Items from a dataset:
-------------------------

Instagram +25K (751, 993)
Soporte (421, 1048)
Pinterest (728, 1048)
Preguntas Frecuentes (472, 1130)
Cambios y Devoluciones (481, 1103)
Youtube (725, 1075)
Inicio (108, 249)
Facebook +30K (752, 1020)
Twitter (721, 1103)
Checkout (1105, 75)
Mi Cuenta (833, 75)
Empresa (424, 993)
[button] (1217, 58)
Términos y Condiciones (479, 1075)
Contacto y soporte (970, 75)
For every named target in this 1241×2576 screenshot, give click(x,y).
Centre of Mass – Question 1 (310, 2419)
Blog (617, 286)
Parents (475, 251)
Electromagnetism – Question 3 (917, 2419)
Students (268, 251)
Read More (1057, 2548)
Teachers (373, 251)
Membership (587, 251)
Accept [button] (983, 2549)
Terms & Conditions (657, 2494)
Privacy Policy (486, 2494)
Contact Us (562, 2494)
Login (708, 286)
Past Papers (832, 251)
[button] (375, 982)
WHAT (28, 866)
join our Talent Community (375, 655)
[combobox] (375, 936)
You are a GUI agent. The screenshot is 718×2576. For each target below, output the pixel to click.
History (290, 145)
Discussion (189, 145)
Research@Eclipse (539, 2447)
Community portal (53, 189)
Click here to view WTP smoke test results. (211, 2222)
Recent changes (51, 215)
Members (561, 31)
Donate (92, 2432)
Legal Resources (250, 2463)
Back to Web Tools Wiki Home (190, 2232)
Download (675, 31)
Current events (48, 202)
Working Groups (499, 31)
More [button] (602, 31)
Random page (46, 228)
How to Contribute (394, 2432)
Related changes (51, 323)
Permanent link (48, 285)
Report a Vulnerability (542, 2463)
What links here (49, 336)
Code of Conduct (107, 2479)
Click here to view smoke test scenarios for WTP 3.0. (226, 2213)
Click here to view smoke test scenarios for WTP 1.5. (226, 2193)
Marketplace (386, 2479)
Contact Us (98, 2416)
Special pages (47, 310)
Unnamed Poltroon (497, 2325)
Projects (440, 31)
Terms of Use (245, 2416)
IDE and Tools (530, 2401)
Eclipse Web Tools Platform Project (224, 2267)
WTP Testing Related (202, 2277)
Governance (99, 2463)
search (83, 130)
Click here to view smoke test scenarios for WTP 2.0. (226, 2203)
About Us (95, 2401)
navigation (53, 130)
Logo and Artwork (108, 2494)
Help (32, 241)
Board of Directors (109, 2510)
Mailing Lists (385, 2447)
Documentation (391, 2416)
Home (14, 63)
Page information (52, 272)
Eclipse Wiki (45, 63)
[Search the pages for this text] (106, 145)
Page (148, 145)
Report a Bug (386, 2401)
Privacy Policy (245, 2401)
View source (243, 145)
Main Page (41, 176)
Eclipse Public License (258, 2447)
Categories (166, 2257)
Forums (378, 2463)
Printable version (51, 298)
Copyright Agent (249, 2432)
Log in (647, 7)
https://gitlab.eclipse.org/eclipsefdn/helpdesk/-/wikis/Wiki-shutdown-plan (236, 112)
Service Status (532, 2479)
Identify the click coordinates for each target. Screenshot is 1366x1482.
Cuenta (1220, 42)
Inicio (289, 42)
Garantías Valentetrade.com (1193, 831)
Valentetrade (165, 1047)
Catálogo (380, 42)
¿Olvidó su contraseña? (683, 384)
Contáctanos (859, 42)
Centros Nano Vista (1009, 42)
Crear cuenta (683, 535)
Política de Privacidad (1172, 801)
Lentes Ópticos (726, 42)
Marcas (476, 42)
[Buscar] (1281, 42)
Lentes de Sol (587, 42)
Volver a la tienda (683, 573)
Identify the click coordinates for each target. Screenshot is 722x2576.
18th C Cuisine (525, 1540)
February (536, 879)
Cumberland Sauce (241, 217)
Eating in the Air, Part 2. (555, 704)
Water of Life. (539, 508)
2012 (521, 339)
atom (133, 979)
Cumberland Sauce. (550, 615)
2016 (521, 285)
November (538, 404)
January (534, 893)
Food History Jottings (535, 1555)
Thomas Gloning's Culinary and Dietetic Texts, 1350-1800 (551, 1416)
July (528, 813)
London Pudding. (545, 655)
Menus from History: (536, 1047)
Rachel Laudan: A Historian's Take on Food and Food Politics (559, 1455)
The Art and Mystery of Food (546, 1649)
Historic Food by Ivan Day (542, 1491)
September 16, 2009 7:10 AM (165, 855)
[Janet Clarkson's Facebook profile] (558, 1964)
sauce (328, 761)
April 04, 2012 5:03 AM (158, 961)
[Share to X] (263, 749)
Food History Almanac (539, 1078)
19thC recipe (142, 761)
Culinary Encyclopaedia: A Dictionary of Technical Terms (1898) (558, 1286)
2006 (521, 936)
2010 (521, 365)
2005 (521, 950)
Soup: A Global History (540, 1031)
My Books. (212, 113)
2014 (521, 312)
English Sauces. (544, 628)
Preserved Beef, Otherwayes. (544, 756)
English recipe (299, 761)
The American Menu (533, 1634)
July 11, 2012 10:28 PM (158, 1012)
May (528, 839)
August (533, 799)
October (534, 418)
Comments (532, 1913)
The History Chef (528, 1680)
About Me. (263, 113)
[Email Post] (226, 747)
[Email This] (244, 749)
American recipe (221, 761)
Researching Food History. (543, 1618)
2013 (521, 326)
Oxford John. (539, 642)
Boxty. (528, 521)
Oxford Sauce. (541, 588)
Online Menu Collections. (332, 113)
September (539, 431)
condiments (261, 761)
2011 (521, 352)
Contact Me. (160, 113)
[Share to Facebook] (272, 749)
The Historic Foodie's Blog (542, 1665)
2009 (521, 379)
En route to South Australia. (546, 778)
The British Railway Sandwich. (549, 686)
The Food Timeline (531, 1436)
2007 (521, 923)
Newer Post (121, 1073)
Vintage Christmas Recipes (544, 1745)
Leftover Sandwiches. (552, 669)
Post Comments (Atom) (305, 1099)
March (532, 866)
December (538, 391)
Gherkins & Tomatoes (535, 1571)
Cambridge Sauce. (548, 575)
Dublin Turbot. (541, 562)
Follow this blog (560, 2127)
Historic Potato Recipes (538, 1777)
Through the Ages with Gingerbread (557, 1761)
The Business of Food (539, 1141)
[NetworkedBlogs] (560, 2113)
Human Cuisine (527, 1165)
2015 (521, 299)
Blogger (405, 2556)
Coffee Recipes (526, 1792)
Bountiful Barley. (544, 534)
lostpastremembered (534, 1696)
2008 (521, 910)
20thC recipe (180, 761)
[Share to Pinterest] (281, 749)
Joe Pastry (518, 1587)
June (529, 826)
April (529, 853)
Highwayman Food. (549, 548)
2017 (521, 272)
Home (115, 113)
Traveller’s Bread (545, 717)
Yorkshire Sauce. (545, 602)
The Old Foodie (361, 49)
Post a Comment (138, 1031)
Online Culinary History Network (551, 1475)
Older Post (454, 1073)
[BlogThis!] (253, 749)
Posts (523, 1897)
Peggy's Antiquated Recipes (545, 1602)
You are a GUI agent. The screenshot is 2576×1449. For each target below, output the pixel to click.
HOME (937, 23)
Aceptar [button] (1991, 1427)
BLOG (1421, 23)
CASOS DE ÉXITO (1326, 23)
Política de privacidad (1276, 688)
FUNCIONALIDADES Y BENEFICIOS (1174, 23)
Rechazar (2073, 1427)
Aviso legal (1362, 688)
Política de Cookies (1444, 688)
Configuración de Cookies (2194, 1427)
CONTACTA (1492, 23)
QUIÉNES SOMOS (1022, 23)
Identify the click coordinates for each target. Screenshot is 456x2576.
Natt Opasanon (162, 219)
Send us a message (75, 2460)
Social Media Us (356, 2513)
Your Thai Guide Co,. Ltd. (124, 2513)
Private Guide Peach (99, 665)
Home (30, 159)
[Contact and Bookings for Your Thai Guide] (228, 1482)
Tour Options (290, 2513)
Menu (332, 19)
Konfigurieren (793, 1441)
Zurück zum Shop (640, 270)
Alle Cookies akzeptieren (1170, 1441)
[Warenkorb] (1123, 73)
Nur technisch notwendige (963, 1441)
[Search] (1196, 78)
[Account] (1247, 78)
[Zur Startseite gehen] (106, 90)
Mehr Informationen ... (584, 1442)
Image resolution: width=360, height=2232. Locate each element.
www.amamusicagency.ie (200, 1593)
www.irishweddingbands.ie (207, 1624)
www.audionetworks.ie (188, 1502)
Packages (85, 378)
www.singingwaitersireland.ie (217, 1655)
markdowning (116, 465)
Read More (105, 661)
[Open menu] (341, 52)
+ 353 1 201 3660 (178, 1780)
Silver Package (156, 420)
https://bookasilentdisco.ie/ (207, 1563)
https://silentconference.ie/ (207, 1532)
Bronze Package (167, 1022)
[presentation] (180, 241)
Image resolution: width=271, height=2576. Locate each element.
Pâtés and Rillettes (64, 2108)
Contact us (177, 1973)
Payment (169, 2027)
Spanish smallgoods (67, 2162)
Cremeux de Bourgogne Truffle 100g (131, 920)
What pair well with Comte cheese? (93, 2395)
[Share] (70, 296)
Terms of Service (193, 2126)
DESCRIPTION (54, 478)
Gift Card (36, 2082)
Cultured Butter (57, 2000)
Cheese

-------------------------

Task to carry out:
All that is needed is the exact run of lines above from the line containing "Page information (52, 272)" through the line containing "Inicio (289, 42)", both of them included.

Task solution:
Page information (52, 272)
Eclipse Wiki (45, 63)
[Search the pages for this text] (106, 145)
Page (148, 145)
Report a Bug (386, 2401)
Privacy Policy (245, 2401)
View source (243, 145)
Main Page (41, 176)
Eclipse Public License (258, 2447)
Categories (166, 2257)
Forums (378, 2463)
Printable version (51, 298)
Copyright Agent (249, 2432)
Log in (647, 7)
https://gitlab.eclipse.org/eclipsefdn/helpdesk/-/wikis/Wiki-shutdown-plan (236, 112)
Service Status (532, 2479)
Identify the click coordinates for each target. Screenshot is 1366x1482.
Cuenta (1220, 42)
Inicio (289, 42)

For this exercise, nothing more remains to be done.